Using PKI automation for key and certificate lifecycle management tasks can reduce the amount of manual work required. Leveraging automation also allows you to re-use certificates, as well as swap out identities across servers, load balancers, firewalls, containers, cloud workloads, mobile, and IoT devices.
Bottom line, more automation equals increased operational efficiency for those responsible for PKI.
Automation for Ensuring Business Continuity
Due to the current pandemic, the term “business continuity” went from being boring to immediately relevant. It seems like everyone now wants talk about how to ensure business continuity in these uncertain times.
However, the mark of a successful PKI has always been the ability to ensure business continuity and prevent outages. The most common cause of system outages can be traced back to an expired certificate. These certificates expire due to a bottleneck of manual processes required for renewal, reissuing, and deploying these certificates at scale.
PKI automation can help eliminate those missed manual tasks through automated endpoint discovery, reporting on impending expiration, and handling certificate renewal and re-issuance. Once PKI automation is set up properly, these outages can be reduced if not eliminated.
Tracking Your PKI Maturity
More certificates, shorter lifecycles, and changing standards in cryptography have exponentially increased the risk of outages and failed audits. Take the goals we’ve just discussed and see where you currently fit in PKI automation maturity.
Phase 1: Manual
Despite adoption of new technologies like cloud, mobile and IoT devices, most organizations still use manual methods to track and manage certificates.
Signs that indicate you’re in a manual stage:
- Using Excel Spreadsheets
- Resource-Intensive
- No Key and Certificate Discovery in Place
- Exposed to a High-Risk of Outages
Phase 2: Reactive
CA-provided tools and PKI interfaces are a level up from spreadsheets, but without centralized discovery and automation, security teams are still locked into a reactive mode.
Signs that indicate you’re in a reactive stage:
- Multiple CA Silos
- Limited Visibility & Control
- Zero to Limited Automation
- Minimal Reporting and Analytics
Phase 3: Proactive
As organizations start to invest in tools to discover and automate the lifecycle of certificates, they’re able to focus less on preventing outages and more on enabling new PKI use cases.

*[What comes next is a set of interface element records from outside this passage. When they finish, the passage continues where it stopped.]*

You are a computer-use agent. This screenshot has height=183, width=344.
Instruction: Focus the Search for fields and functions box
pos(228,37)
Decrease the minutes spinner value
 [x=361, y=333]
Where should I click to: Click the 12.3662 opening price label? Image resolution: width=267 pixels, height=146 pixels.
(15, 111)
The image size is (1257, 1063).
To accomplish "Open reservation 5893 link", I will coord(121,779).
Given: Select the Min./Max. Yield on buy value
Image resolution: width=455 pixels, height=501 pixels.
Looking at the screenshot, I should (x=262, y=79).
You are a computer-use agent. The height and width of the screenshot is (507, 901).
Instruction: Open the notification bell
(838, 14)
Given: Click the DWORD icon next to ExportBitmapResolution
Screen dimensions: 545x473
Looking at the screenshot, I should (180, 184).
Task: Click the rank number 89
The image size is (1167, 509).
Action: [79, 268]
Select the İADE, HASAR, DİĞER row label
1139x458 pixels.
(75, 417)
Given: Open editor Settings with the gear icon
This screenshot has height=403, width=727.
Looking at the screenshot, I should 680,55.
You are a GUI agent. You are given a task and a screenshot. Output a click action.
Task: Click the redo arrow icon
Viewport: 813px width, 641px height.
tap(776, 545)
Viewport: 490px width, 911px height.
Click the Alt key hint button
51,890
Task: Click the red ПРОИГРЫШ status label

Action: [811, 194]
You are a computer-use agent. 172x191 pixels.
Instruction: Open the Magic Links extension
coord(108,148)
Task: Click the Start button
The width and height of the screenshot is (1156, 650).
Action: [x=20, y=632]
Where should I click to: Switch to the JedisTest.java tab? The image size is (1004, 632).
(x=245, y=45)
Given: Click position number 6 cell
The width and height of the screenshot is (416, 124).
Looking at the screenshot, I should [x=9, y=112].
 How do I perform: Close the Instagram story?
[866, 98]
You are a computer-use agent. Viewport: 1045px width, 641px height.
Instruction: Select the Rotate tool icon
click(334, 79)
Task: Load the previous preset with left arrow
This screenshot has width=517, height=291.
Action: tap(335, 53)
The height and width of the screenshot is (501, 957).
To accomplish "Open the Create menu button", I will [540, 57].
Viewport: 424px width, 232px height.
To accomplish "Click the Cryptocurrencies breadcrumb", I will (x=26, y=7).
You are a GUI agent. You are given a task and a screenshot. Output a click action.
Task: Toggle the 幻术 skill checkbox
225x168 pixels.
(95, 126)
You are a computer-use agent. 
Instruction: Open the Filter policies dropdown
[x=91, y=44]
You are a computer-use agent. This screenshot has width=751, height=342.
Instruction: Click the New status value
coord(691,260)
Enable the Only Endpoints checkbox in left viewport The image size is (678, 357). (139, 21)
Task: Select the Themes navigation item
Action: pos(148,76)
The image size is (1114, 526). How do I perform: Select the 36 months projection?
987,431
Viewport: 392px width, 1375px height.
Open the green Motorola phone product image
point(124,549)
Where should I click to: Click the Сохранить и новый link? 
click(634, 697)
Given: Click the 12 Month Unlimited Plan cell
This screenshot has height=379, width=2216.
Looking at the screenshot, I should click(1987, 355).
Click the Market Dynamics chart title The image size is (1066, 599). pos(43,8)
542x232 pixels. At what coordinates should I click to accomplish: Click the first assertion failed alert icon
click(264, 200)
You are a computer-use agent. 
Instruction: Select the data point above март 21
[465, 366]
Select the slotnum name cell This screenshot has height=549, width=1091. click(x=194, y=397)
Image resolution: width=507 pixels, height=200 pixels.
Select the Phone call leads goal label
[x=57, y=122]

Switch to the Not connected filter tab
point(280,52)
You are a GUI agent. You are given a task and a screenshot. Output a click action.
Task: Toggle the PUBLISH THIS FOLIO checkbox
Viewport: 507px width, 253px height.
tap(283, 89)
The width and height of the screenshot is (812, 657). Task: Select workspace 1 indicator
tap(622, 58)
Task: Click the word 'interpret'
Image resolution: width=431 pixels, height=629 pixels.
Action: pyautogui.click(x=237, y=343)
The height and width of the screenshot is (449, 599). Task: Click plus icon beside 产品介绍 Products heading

Signs that indicate you’re in a proactive stage:
- Complete Visibility in Every Digital Key and Cert
- Embraced End-to-End Automation
- Real-time Reporting & Alerting
- Standardized Policy Enforcement
Phase 4: Dynamic
Effective PKI is more than just managing keys and certificates, it’s about the people, infrastructure and policy behind your PKI that allow you to respond and adapt to change effectively
Signs that indicate you’re in a dynamic stage:
- Deployed a Cloud-First PKI Strategy
- CA & Technology-Agnostic
- Obtained Crypto-Agility
- Highly Scalable & Extensible
Next Steps
It’s highly probable that your current PKI automation resides in one of the first two phases. And that’s OK. Being honest with which phase your PKI deployment currently sits allows you to set a realistic course of correction.